### Assignment
Taking the listing below line by line, tally those that contain the string "Identify". Give the total alone.

*** Input for this task

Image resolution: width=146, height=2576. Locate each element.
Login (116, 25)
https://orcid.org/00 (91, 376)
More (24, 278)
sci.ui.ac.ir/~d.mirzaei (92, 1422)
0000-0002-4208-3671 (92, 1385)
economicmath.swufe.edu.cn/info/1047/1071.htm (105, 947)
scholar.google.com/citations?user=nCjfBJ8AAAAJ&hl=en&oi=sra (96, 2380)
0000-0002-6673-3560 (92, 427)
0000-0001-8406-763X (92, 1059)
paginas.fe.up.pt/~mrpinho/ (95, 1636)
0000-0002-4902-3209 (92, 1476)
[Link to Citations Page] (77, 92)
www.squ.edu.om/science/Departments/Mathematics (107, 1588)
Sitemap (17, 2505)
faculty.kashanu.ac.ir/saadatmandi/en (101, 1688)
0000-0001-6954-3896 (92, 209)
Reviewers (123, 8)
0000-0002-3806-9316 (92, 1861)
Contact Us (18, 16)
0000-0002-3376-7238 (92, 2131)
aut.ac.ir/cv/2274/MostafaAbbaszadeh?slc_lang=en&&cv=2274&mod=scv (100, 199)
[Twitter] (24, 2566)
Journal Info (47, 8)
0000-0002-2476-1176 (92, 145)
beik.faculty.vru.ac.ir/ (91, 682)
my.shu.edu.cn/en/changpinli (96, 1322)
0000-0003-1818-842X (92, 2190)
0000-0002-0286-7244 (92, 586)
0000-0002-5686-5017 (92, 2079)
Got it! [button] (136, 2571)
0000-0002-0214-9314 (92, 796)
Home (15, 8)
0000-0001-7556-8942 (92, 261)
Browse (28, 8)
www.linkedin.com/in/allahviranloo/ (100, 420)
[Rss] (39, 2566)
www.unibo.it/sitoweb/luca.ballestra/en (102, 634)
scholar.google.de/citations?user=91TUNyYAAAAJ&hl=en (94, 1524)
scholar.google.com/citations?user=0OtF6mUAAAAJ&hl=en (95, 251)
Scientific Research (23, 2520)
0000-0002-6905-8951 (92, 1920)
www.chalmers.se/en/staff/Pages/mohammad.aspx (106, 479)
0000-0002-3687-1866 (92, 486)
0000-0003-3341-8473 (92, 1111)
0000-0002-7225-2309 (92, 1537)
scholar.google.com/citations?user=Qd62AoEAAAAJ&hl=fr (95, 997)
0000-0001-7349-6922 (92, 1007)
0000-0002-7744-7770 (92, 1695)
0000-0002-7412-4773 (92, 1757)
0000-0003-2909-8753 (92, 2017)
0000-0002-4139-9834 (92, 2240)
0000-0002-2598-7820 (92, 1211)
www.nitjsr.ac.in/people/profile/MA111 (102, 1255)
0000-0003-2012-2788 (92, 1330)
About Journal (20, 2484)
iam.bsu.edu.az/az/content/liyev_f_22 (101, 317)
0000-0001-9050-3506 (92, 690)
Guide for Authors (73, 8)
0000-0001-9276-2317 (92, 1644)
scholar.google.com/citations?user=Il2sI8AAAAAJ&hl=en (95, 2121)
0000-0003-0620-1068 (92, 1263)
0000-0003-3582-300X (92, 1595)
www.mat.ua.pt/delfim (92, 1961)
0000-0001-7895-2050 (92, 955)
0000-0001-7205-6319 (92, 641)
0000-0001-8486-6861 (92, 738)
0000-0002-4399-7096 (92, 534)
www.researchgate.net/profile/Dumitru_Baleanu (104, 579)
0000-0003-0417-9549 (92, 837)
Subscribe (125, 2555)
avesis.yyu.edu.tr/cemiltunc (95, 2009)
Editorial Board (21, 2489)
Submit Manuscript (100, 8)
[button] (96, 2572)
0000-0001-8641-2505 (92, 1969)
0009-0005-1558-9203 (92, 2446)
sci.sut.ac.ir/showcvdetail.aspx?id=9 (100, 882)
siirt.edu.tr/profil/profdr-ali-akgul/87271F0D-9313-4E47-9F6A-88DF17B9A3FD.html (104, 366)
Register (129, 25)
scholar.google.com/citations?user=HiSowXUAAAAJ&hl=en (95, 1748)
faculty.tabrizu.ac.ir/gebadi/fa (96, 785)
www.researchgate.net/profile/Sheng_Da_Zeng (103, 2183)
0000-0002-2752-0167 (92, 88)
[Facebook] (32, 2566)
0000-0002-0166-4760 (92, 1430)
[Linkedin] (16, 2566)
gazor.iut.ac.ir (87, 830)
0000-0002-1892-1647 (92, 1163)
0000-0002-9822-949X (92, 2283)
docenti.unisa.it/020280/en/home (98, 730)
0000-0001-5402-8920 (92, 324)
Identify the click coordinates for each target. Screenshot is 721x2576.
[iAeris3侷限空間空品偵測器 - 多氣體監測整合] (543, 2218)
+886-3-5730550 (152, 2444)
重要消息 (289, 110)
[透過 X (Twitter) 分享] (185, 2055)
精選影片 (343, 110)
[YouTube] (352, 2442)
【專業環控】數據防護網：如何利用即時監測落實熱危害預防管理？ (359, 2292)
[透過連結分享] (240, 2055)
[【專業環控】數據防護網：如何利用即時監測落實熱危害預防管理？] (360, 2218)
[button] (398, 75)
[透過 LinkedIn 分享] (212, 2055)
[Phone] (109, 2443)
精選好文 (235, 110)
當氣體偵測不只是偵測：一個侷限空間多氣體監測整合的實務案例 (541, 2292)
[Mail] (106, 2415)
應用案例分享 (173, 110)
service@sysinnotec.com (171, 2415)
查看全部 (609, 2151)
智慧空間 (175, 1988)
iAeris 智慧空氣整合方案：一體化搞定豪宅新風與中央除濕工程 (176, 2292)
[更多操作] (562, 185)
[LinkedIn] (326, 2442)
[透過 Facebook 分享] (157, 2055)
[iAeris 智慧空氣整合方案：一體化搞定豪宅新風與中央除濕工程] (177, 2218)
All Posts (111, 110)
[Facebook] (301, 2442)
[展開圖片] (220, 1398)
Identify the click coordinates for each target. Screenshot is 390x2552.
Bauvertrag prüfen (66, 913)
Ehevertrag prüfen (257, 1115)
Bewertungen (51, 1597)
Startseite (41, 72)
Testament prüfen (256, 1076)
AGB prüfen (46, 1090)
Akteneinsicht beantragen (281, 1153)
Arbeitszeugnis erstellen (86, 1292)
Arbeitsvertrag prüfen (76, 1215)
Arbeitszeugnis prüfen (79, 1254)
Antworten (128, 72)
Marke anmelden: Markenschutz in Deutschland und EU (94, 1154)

******

### Answer below
2